Like it or not – and there are a lot of people who won’t like this – the Idaho Freedom Foundation is the most powerful lobbying group in Idaho.
There isn’t even a close second. In fact, I know of no group over the last 35 years that can come near to the power of the Idaho Freedom Foundation. The IFF certainly isn’t the best-liked, or most respected, group by any means; those in the political world either love or hate Wayne Hoffman’s organization. But there is no question about the lobbying group’s astounding level of power and influence.
Rep. Pricilla Giddings of White Bird, a candidate for lieutenant governor, uses her 100 percent voting record with the IFF as a bragging point in her campaign. Getting a perfect voting record with the IFF takes some doing. Hoffman’s team floods legislators with their positions on issues along with a scoring system attached to positive (or negative) votes. To attain a perfect voting record, a legislator has to absorb all the information, discard anything that might come up in a debate and vote according to the wishes of the IFF.
It’s legislators selling their souls to a lobbying group. Every single time the IFF takes a stand on a bill.
Giddings isn’t alone. Rep. Chad Christensen of Iona also has a 100 percent voting record, four others are at 99 percent; 12 are 90 percent or above and 16 are 80 percent or above.

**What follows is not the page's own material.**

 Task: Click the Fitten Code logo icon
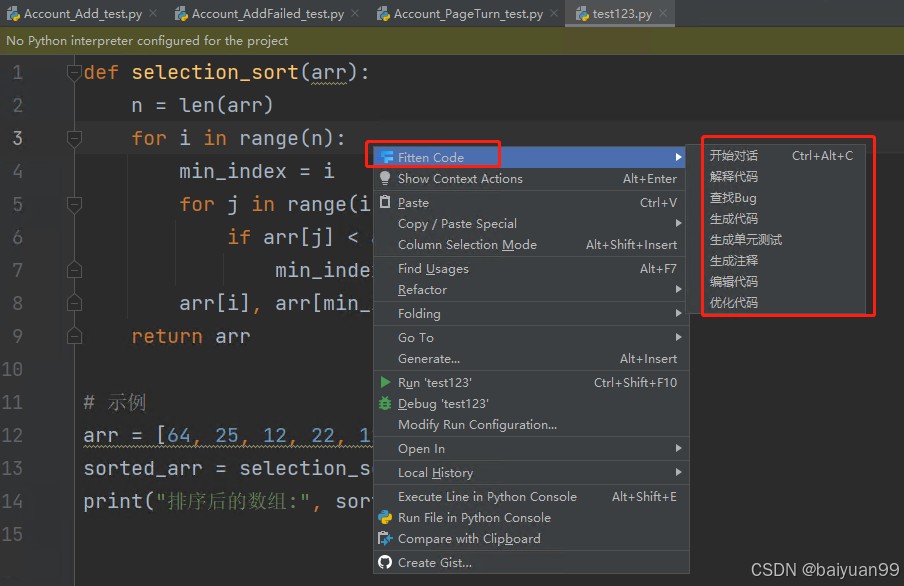tap(387, 157)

Now, that’s power. And those at the top of the food chain seem to treat IFF memos as something that comes from the Bible. That’s double power – but nothing compared to what you’d see if Lt. Janice McGeachin wins the governor’s race and Giddings gets in as lieutenant governor. If that happens, we might as well shut down all the state agencies and turn over the whole operation to Hoffman & Co.
For sure, that would mean job security for quite a few editorial writers. And maybe it would be added life to Hoffman, who seems to thrive on media controversy.

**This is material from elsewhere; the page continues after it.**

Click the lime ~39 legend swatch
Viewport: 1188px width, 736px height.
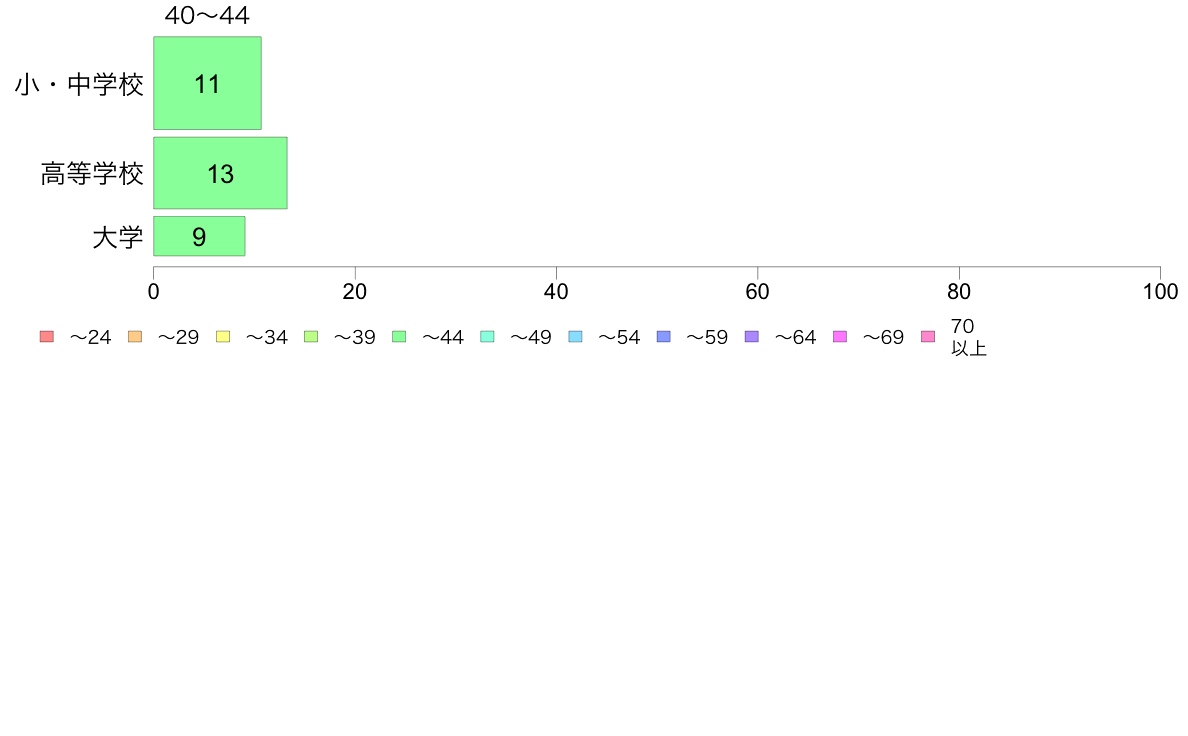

Not surprisingly, the IFF comes under attack quite a bit – from people such as Senate Majority Leader Chuck Winder, former Attorney General Jim Jones and legislators both past and present. Recently the Idaho Capital Sun, an online news outlet, produced a series of articles investigating the IFF and saying, among other things, that the organization is breaking non-profit laws through extensive lobbying.
“I think of the Idaho Freedom Foundation as a lobbyist for liberty,” says Bryan Smith of Idaho Falls, the organization’s vice president. “The only ones really complaining about the Idaho Freedom Foundation and the Idaho Freedom Index are Republicans who say they’re conservative to get elected but vote like Democrats once in office.”

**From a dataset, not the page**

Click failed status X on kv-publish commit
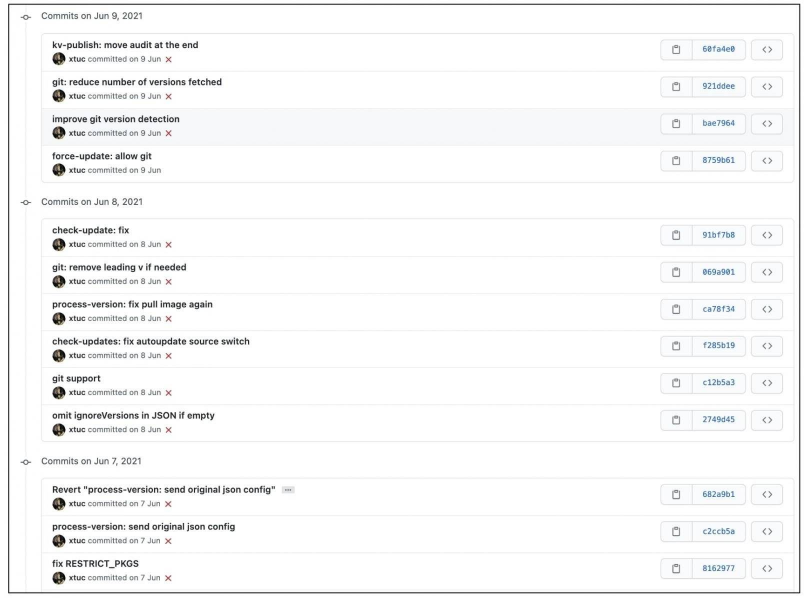 click(x=168, y=60)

These opinion pieces and negative stories are hits with IFF detractors. But supporters, who may view Redoubt News as the most trusted source in reporting, are left yawning. Hoffman, an old newspaper veteran, doesn’t take these things lying down, often coming down hard on those who produce negative material about the IFF. He labels Winder as a threat to democracy, Jones as dishonest and dismisses the Capital Sun as a “propaganda” factory.
“If it’s a negative article about the Idaho Freedom Foundation or a conservative officeholder, you can bet the Idaho Capital Sun will write it and your local newspaper will run it,” Hoffman says.
As for the media in general, he says, “Most of what you read in the Idaho media is not real journalism. It’s just hot air designed to undermine Idaho’s conservative values, organizations, and politicians. Don’t believe it.”
It all works out to Hoffman’s advantage. If conflicts with the media help the IFF raise money, then there’s some loot coming through the front door. He’s taking a victory lap.
“I must say, you should be flattered,” he tells his supporters. “If principled conservatives like you and me weren’t making a difference – if we weren’t a threat to the socialist agenda in Idaho – no one would run advertisements, write hit pieces and file meritless complaints against us.”
For whatever the reason, Idaho Freedom Foundation’s power seems to grow with every election and its coalition in the Legislature keeps getting larger with each session. It’s apparent that Hoffman and the conservative/libertarian think tank he has built will be around for a long time – for better, or for worse.